Dari latar belakang tersebut diatas peneliti tertarik untuk meneliti hubungan antara
pengetahuan pasien terhadap kepatuhan minum obat penderita kusta.
B. RUMUSAN MASALAH
Penyakit kusta perlu mendapatkan perhatian dan sehingga penemuan dan pengobatan
penderita sampai sembuh merupakan salah satu kunci pemberantasan kusta. Untuk
mencapai kesembuhan penyakit kusta diperlukan keteraturan atau kepatuhan minum
obat bagi setiap penderita. Sementara kendala pengobatan kusta adalah kondisi
sosial, ekonomi masyarakat dan bukti yang pasti menunjukkan kepatuhan menjalani
pengobatan masih rendah, akibatnya banyak penderita yang drop out dari pengobatan
tersebut. Pengobatan kusta yang memerlukan jarak lama antara 6 – 12 bulan,
biasanya memiliki resiko tinggi dalam ketidakpatuhan berobat dan meminum obat.
Pengetahuan penderita kusta adalah semua informasi yang diperoleh penderita kusta
mengenai program pengobatan.
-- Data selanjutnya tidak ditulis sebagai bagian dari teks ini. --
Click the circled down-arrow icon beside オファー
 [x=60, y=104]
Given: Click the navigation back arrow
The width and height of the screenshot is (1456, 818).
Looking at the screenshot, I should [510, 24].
Meningkatnya pengetahuan dapat menimbulkan
perubahan persepsi dan kebiasaan seseorang karena dari pengalaman dan penelitian
ternyata perilaku yang didasari oleh pengetahuan akan lebih bertahan lama daripada
yang tidak didasari oleh pengetahuan (Notoatmodjo, 2003).
C. TUJUAN PENELITIAN
1. Tujuan Umum
Untuk mengetahui hubungan antara tingkat pengetahuan penderita kusta dengan
kepatuhan minum obat pada penderita kusta
2. Tujuan Khusus
a. Diketahuinya gambaran tingkat pengetahuan penderita kusta
b. Diketahuinya gambaran tingkat kepatuhan penderita kusta minum obat
c. Diketahuinya gambaran hubungan antara tingkat pengetahuan penderita kusta
dengan kepatuhan minum obat pada penderita kusta
D. MANFAAT PENELITIAN
1. Bagi Institusi Kesehatan
Sebagai bahan evaluasi dan pertimbangan dalam pengambilan tindakan terhadap
upaya peningkatan kepatuhan minum obat dan keefektifan pelatihan perawatan
diri terhadap peningkatan dukungan terhadap pasien kusta.
2. Bagi Masyarakat
Sebagai bahan informasi dan pengetahuan pada masyarakat mengenai kepatuhan
minum obat kusta dan dukungan keluarga terhadap perawatan diri penderita kusta
3. Bagi Peneliti Lain
Penelitian ini diharapkan dapat menjadi data dasar yang dapat digunakan untuk
melakukan penelitian lebih lanjut terkait faktor lain yang berhubungan dengan
kepatuhan minum obat penderita kusta.